I do not conclude that this action constituted an arrest and thus the search was not incidental to a valid arrest.
This leaves the question of whether or not defendant consented to the search. Such consent must be established by clear and convincing evidence and it must appear that there was no duress, actual or implied. Amos v. United States, 255 U.S. 313, 41 S. Ct. 266, 65 L. Ed. 654 (1921); Judd v. United States (1951) 89 U.S.App.D.C. 64, 190 F.2d 649, 651; Bolger v. United States (S.D.N.Y. 1960) 189 F. Supp. 237, aff'd Bolger v. Cleary, (2 Cir. 1961) 293 F.2d 368. The Government here has the burden of showing that a consent to search was unequivocal and specific and freely and intelligently given. I find that the Government has failed to sustain this burden. Defendant argues, and I so find, that the presence of the agents in his home at night created an atmosphere of coercion and duress, so that any ostensible consent or assistance to the agents was merely a submission to lawful authority, and not an effective waiver of his Fourth Amendment rights. It seems clear from the testimony of the agents themselves that Rutheiser preferred to go to the F. *893 B.I. headquarters because of the possible embarrassment in the neighborhood. Moreover, defendant's wife and teenage daughter were present and this probably added to Rutheiser's discomfort and embarrassment. Under these circumstances defendant's consent to search, if such was given, was not unequivocal or freely and intelligently given.
The Government argues that the doctrine of United States v. Mitchell, 322 U.S. 65, 64 S. Ct. 896, 88 L. Ed. 1140 (1944) is applicable in the present instance. Mitchell, supra, stands for the doctrine that where a valid confession precedes a search, permission may show true consent to the search. However, the facts in the Mitchell case differ from the situation in the instant case. In Mitchell, the defendant was arrested, taken to the precinct station, confessed his guilt, told the officers of various items of stolen property in his home and consented to the officers going to his home to recover the property. In the instant case defendant was not arrested or taken into custody until after the search, and it is not at all clear whether the defendant confessed before the search or after he was taken down to F.B.I. headquarters and confronted with the truck driver. I find that defendant did acquiesce to the search by the agents. However, acquiescence which is resignation, a mere submission in an orderly way to the actions of the Government agents, is not that consent which constitutes an unequivocal, free and intelligent waiver of a fundamental right. Johnson v. United States, 333 U.S. 10, 68 S. Ct. 367, 92 L. Ed. 436 (1948); Higgins v. United States (1954) 93 U.S.App.D.C. 340, 209 F.2d 819; Catalanotte v. United States (6 Cir. 1953) 208 F.2d 264; United States v. Gross (S.D. N.Y.1956) 137 F. Supp. 244; United States v. Gregory (S.D.N.Y.1962), 204 F. Supp. 884.

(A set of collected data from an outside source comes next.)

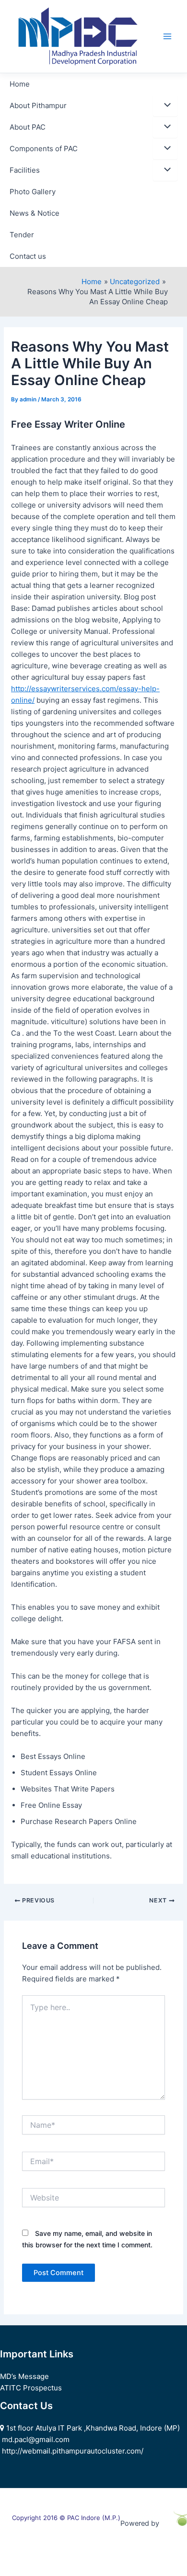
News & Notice (34, 213)
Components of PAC (44, 148)
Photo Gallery (33, 191)
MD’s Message (24, 2376)
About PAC (28, 127)
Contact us (28, 256)
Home (20, 83)
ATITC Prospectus (31, 2387)
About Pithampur (38, 105)
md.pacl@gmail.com (36, 2439)
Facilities (25, 170)
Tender (22, 234)
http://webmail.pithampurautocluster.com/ (72, 2450)
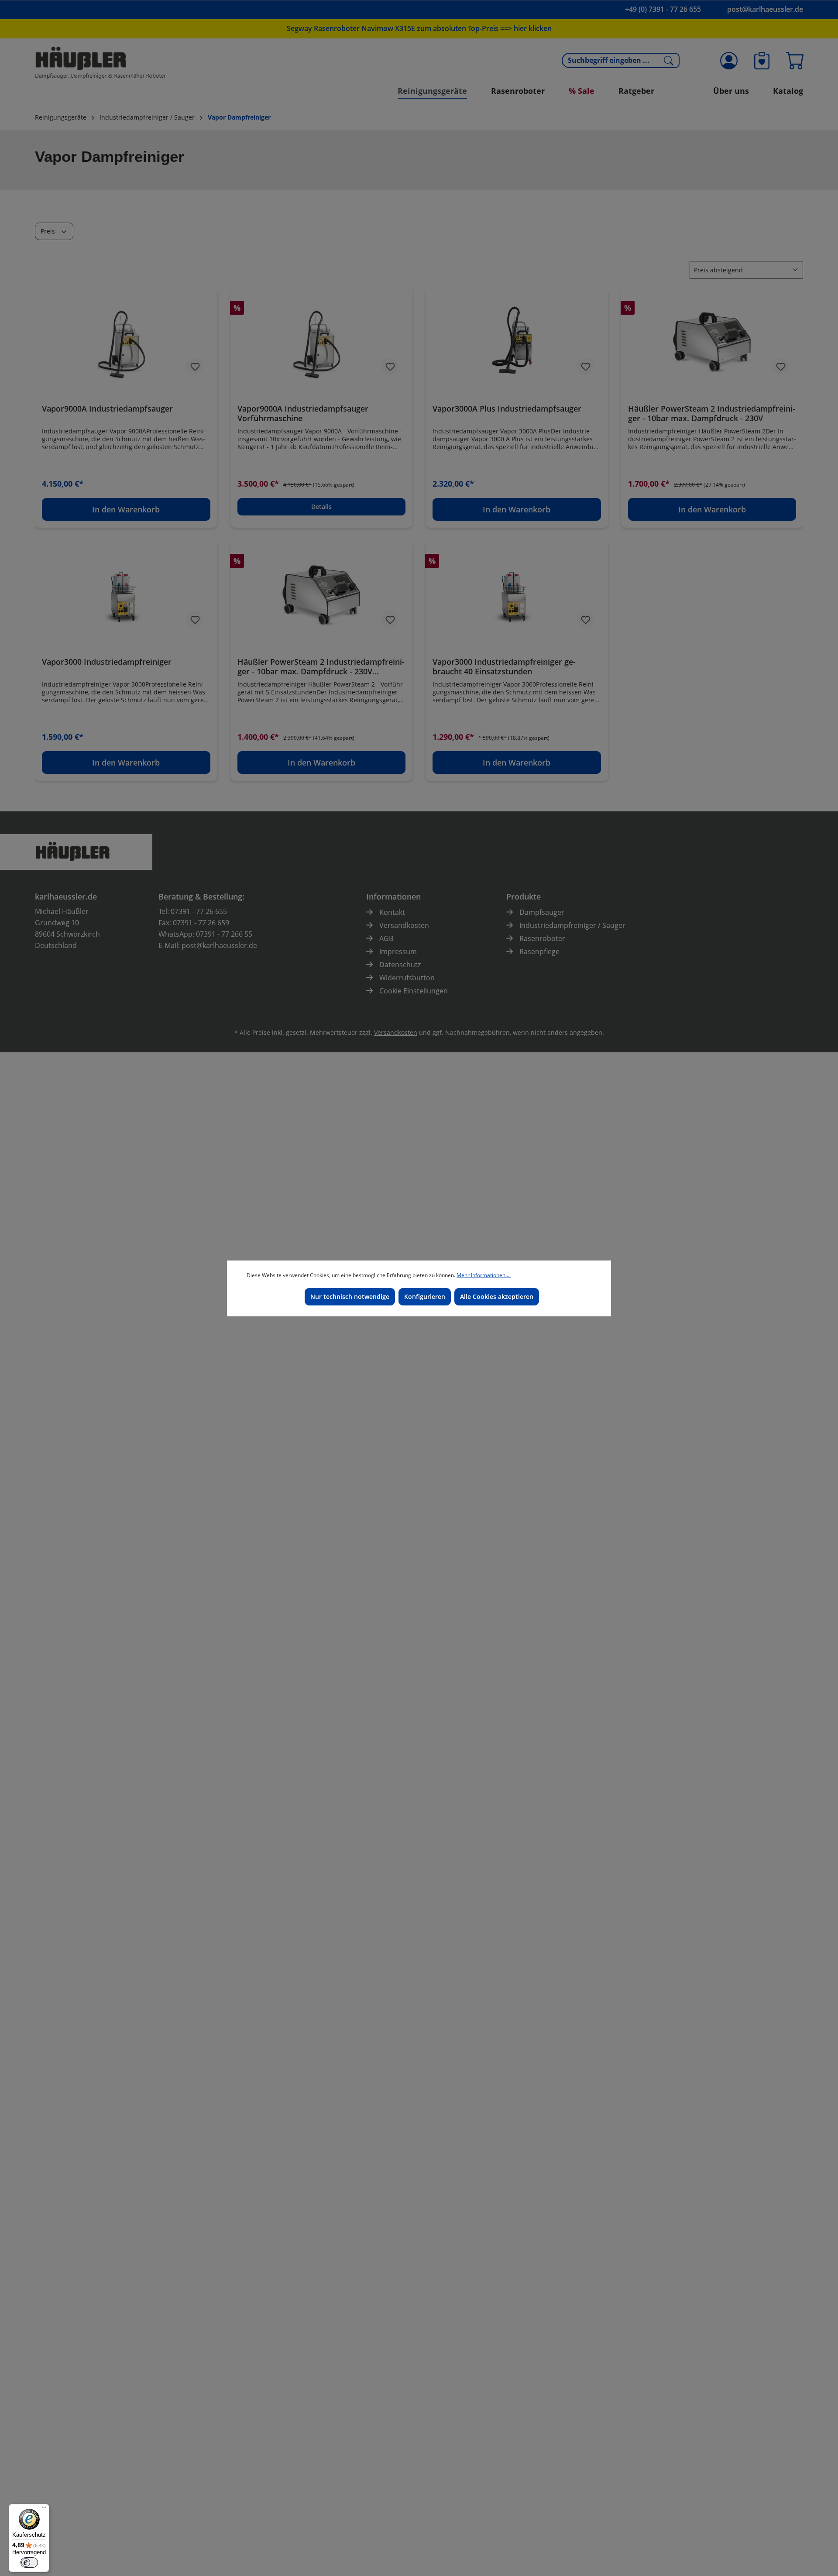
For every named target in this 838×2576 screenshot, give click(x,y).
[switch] (29, 2562)
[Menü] (44, 2509)
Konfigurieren (424, 1296)
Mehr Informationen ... (484, 1275)
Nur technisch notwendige (349, 1296)
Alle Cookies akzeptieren (496, 1296)
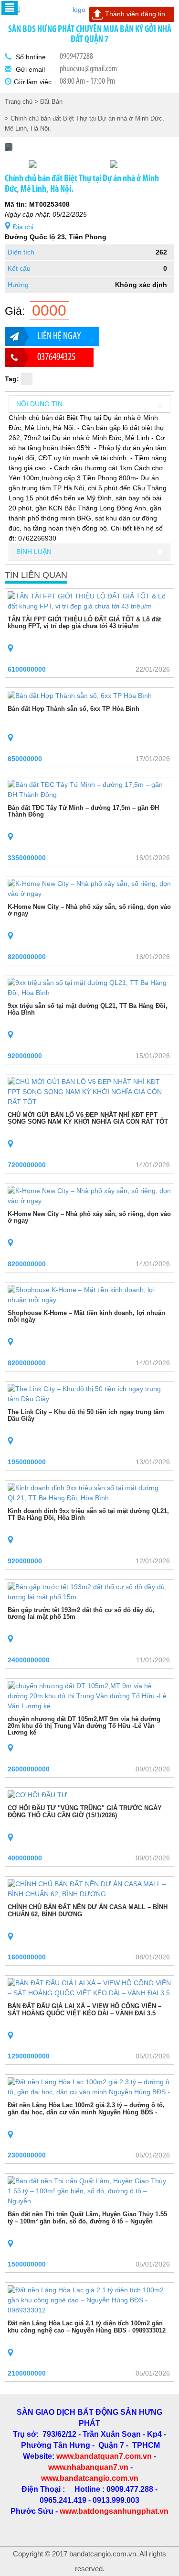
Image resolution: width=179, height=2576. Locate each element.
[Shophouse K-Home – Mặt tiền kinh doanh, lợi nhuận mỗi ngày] (89, 1294)
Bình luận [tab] (34, 551)
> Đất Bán (48, 101)
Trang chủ (18, 101)
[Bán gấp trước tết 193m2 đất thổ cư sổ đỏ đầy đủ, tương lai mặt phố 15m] (89, 1591)
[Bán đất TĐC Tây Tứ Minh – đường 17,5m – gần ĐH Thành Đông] (89, 789)
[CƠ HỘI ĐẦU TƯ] (37, 1795)
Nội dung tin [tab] (39, 404)
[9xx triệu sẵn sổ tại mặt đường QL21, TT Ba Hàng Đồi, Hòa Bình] (89, 987)
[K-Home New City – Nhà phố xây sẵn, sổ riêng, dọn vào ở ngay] (89, 888)
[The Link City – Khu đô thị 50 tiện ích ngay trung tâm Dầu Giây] (89, 1393)
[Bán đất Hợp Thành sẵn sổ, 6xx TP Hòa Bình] (80, 695)
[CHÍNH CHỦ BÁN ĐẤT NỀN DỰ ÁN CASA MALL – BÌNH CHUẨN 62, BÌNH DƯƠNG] (89, 1888)
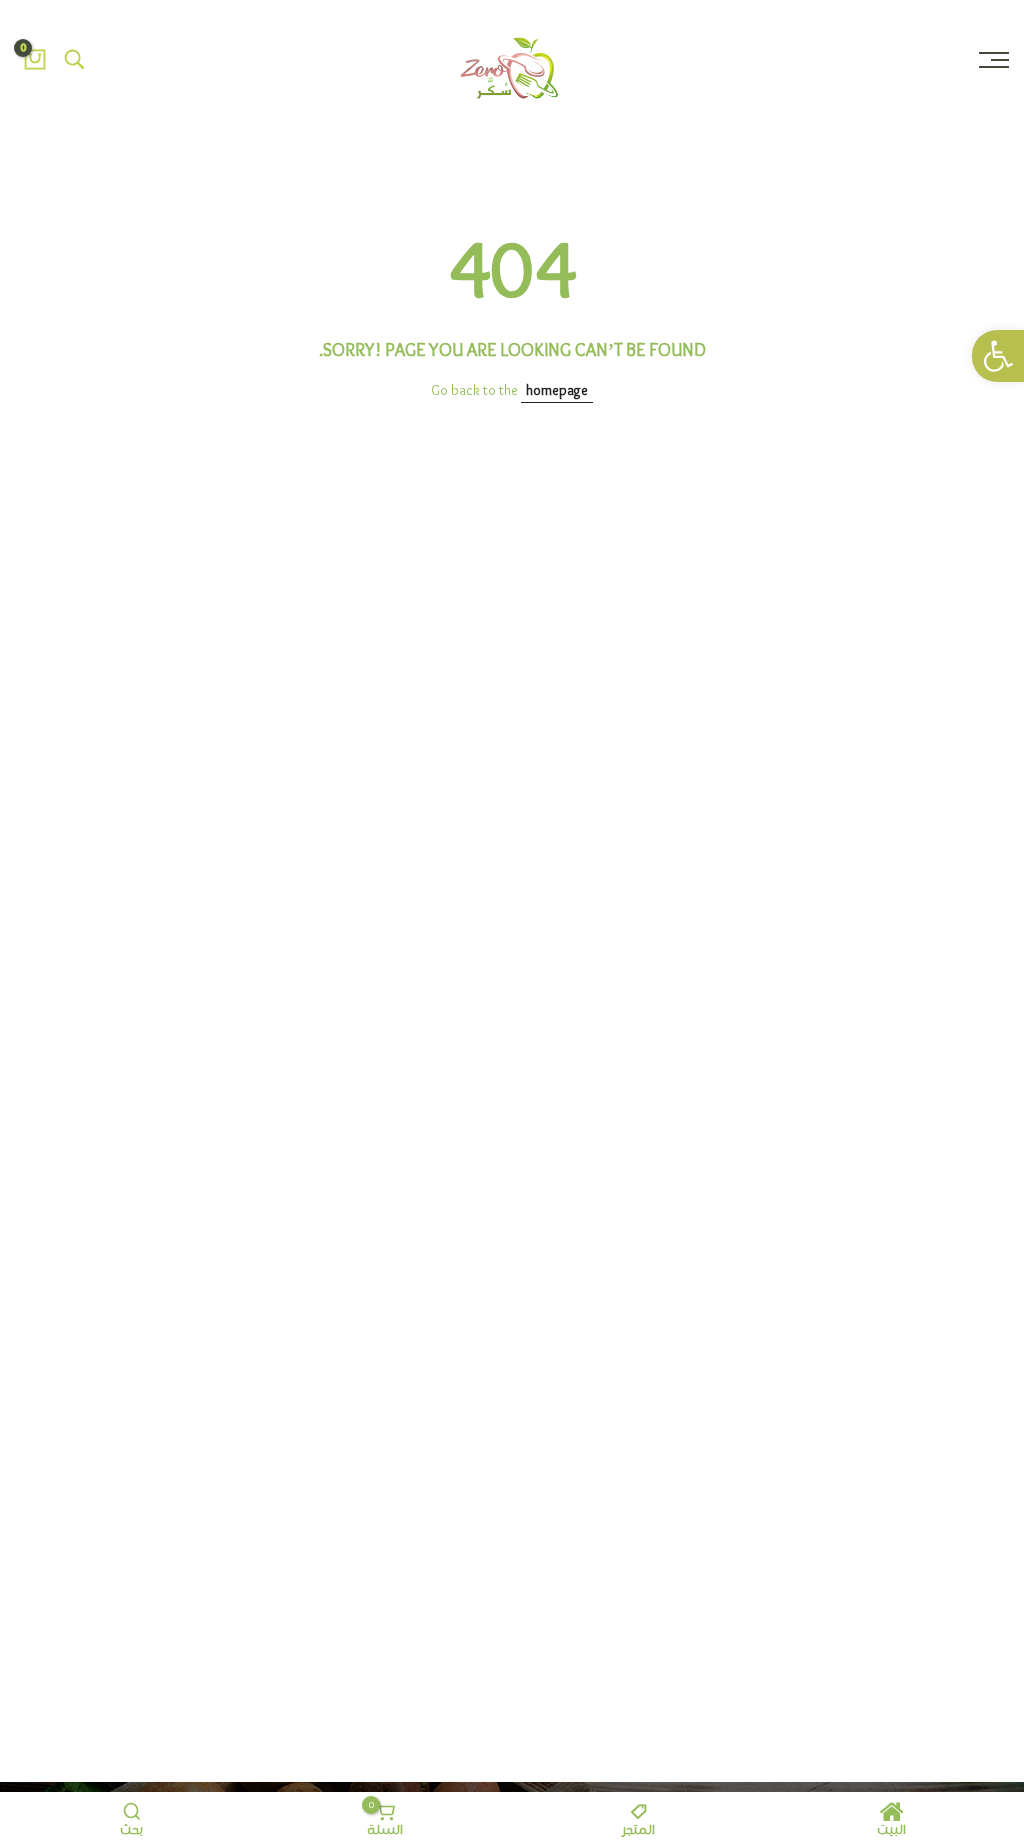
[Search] (75, 60)
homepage (557, 391)
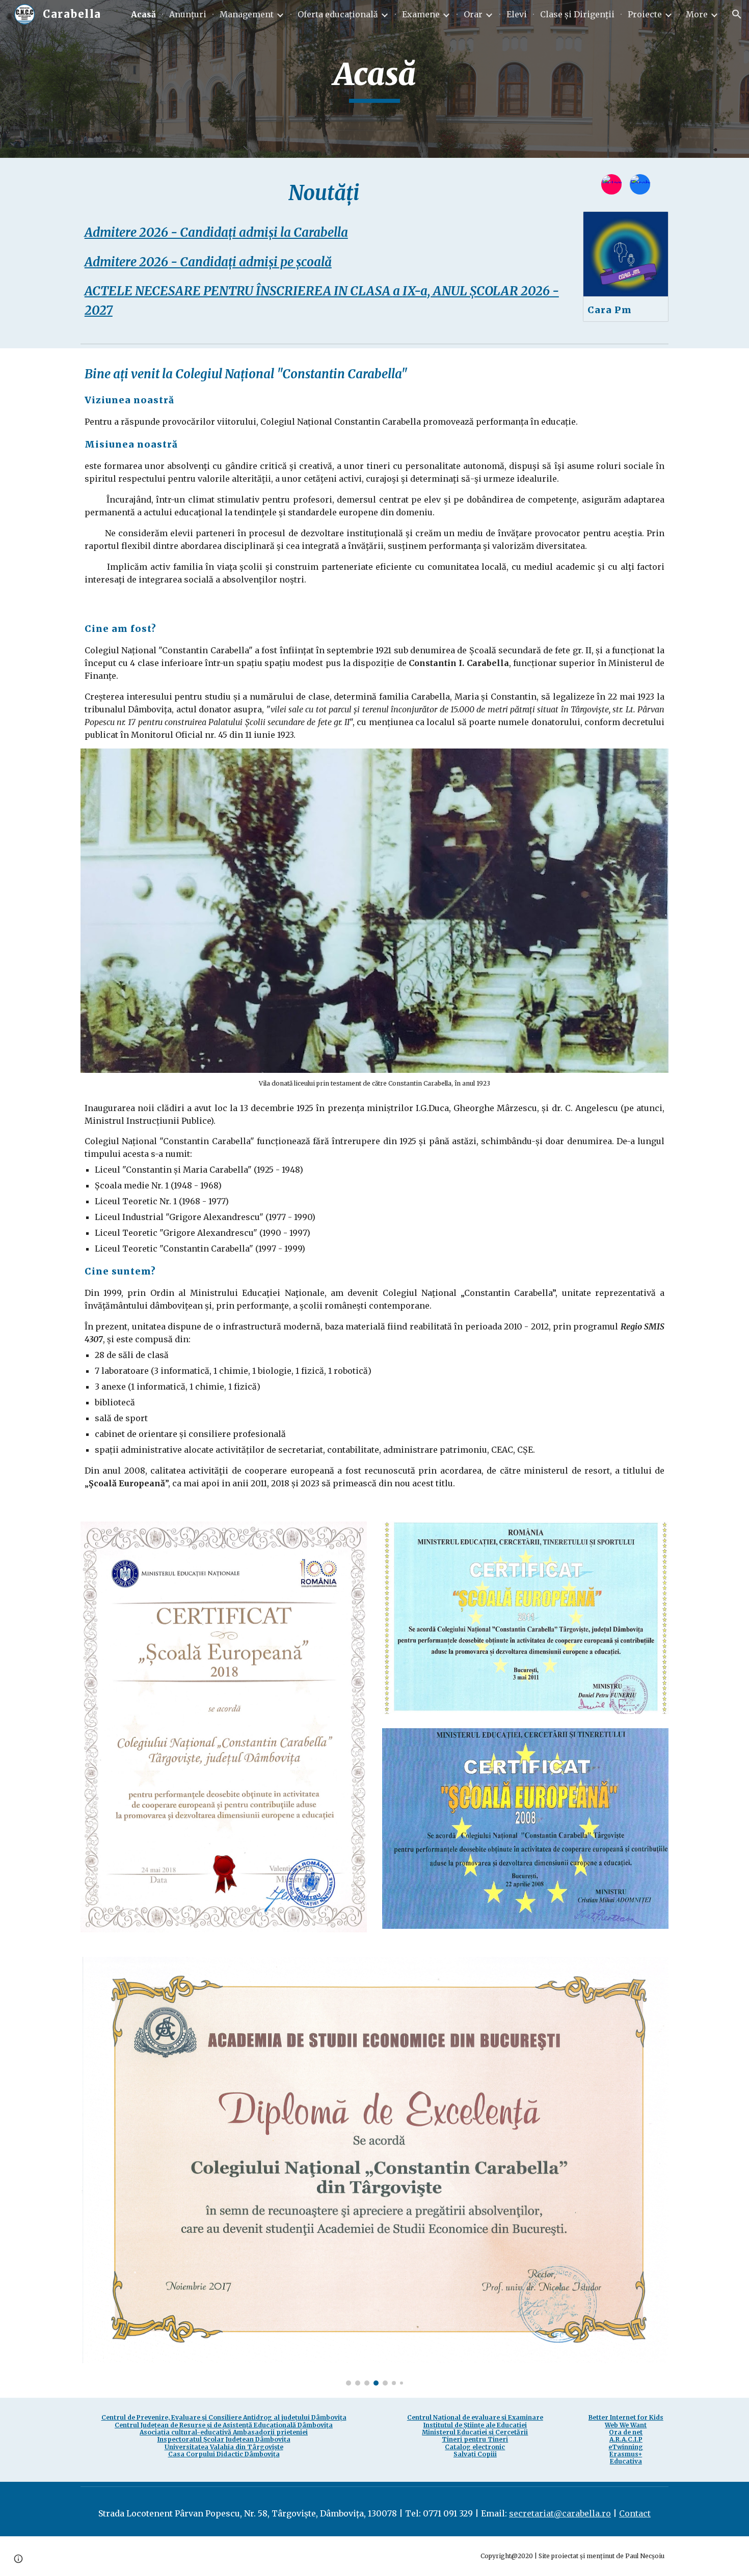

Defendant's motion to suppress with respect to the evidence obtained in his house during the course of the search is granted.
It is so ordered.
In a Memorandum Opinion dated March 26, 1962 I granted defendant's motion to suppress certain evidence seized in defendant's house by Government agents on March 21, 1961. The facts, set forth in that opinion, need not be repeated here except in summary form. It was found that Government agents, after showing their credentials, entered defendant's house at night without a warrant, searched the house and uncovered certain wearing apparel alleged to have been stolen. During the course of the search, the defendant made several statements to the Government agents. He was later taken down to the agents' office where he was confronted with David Jones, a codefendant, who allegedly stole the goods and sold them to Rutheiser. At about midnight, Rutheiser signed a statement and was formally placed under arrest.
As was stated above, I granted defendant's motion to suppress the evidence obtained in his house during the course of the search. Defendant now asks that the statements, signed and oral, made by defendant during and after the search be suppressed on the ground that they resulted from the unlawful search and seizure, and as the fruit of the poisonous tree, must be suppressed.
The prohibition on the use of illegally obtained evidence extends only to facts which were actually discovered by the illegal search or as a result of "leads" uncovered by the illegal search. Facts or information developed independently of the unlawful act are admissible. Silverthorne v. United States, 251 U.S. 385, 40 S. Ct. 182, 64 L. Ed. 319 (1920); United States v. Sheba Bracelets, Inc., 248 F.2d 134 (2 Cir. 1957), cert. den., 355 U.S. 904, 78 S. Ct. 330, 2 L. Ed. 2d 259. The Court has seen a copy of the statement that the defendant signed. This statement has no apparent connection with the illegally seized evidence and stems from Rutheiser's alleged purchase of stolen goods from Jones. This statement was based upon facts developed *894 independently of the illegal search and thus defendant's motion to suppress this statement is denied.
Defendant's motion is, however, granted as to those statements which he made in his own home during the course of the search. These sprung directly from the illegal search and are therefore inadmissible.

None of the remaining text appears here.